#### QUOTED PASSAGE

Social custom, along with a guesstimate of a person's compensation, should really dictate the level of a standard tip in any jurisdiction. Good service is on top of that. For that reason, I start at 15% and go from there in Toronto at least. Perhaps a tad less for cabbies.
 
However, such rationale is not applied consistently. I have asked before and I am asking again, why don't we tip store salespeople? Often they bust their ass getting this and that for their customers all day, who often end up buying nothing. They make very low wages too and are usually just starting their career. Why don't we tip them?

Sales staff are at least making Ontario minimum wage (or higher) unlike restaurant servers and some companies offer sales commissions too. In the end here does it stop? Cashiers at the grocery checkout? TTC fare collector? Courier? It's customary and acceptable to tip wait staff in Canada and for those who have traveled to any degree gratuities vary by country or region, as touched on earlier.
 
Sales staff are at least making Ontario minimum wage (or higher) unlike restaurant servers and some companies offer sales commissions too. In the end here does it stop? Cashiers at the grocery checkout? TTC fare collector? Courier? It's customary and acceptable to tip wait staff in Canada and for those who have traveled to any degree gratuities vary by country or region, as touched on earlier.

Gratuities may vary, but only in North America servers seem feel entitled to them as if anything less than 10% is unacceptable. For example, my British friends specifically told me you don't have to tip the bartender in London, in case I feel obligated to.
It is "gratuities", which means it is not obligatory and shouldn't be considered so.

I don't have problem paying it. I always tip enough. But it is sickening to often hear someone being called "stingy" or "bad tipper" because he didn't tip that 15%.
It is also funny many boast "I tip 20%" as if it shows some virtue. If one wants to tip excessively more than normal, that's his business. It is like giving money to charity, it is your choice, but you don't have to tell everyone to feel superior.

########

■ EXERCISE OBJECTIVE
In the tipping discussion, what did the British friends say about bartenders in London?

#### DATASET ENTRIES

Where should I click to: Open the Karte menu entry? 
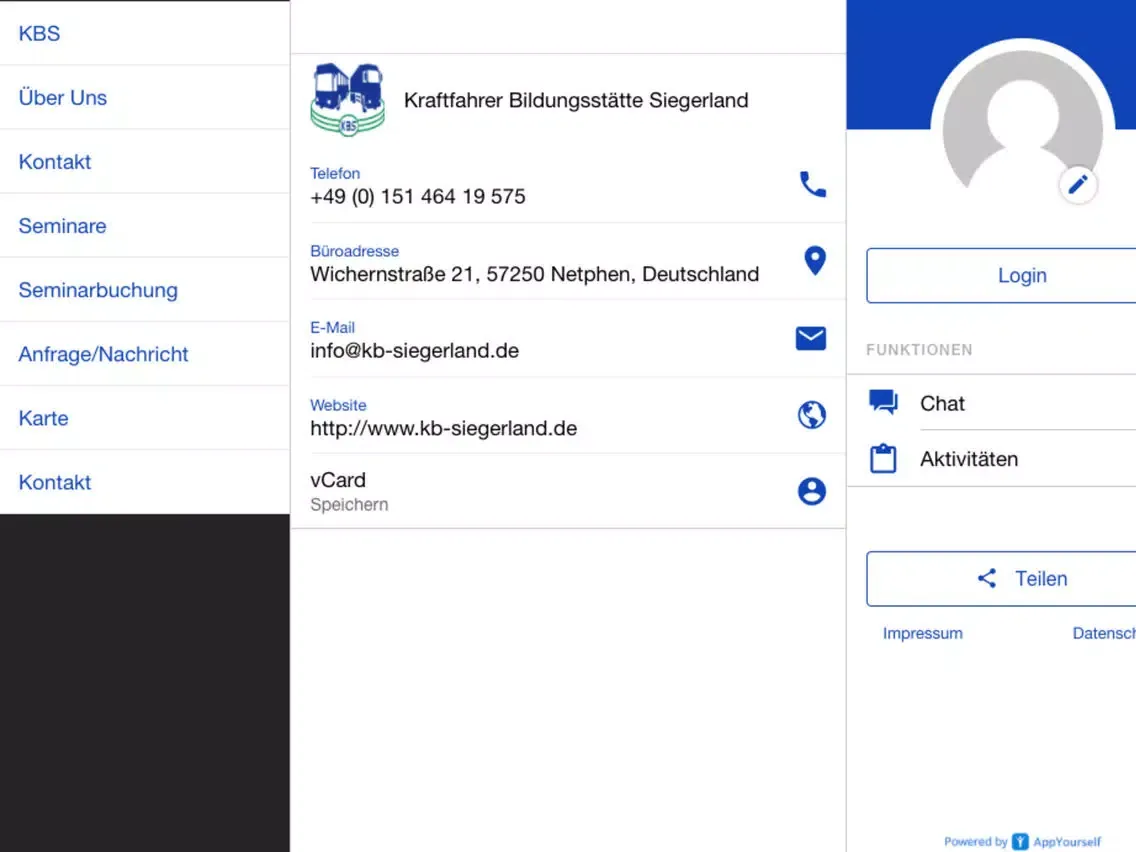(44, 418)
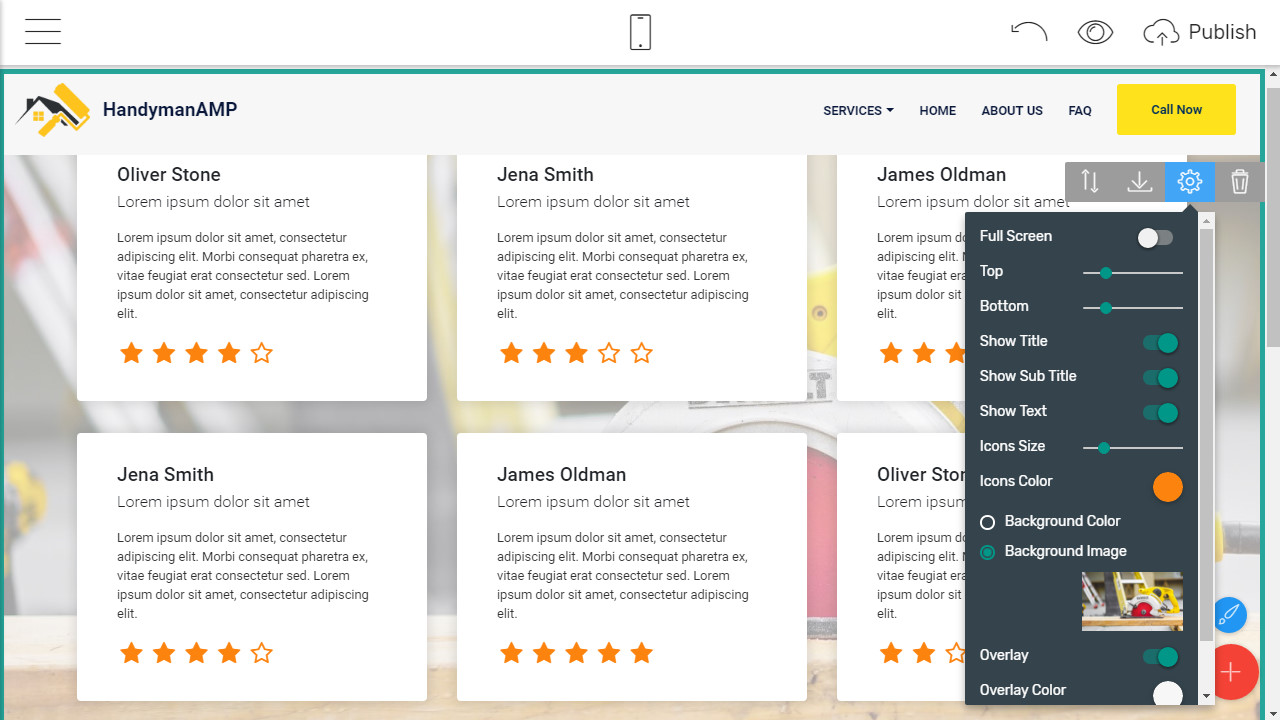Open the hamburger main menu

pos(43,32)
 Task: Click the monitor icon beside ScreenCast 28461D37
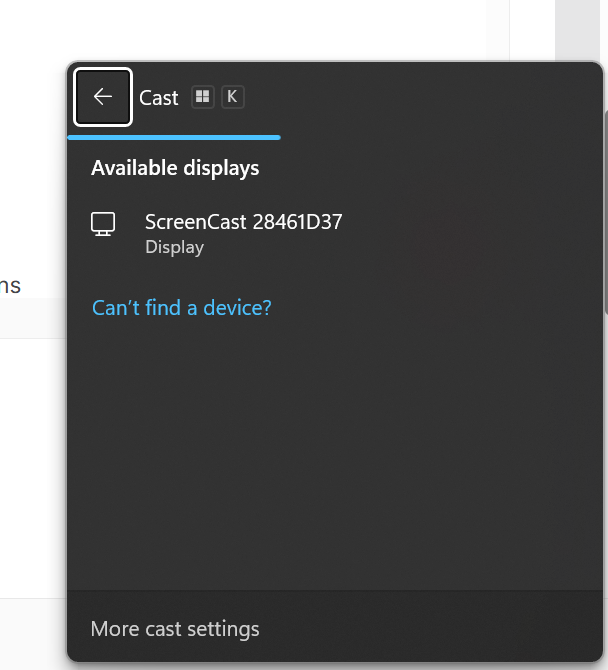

########

■ SOLUTION FOR THIS PROBLEM
They said you don't have to tip the bartender in London.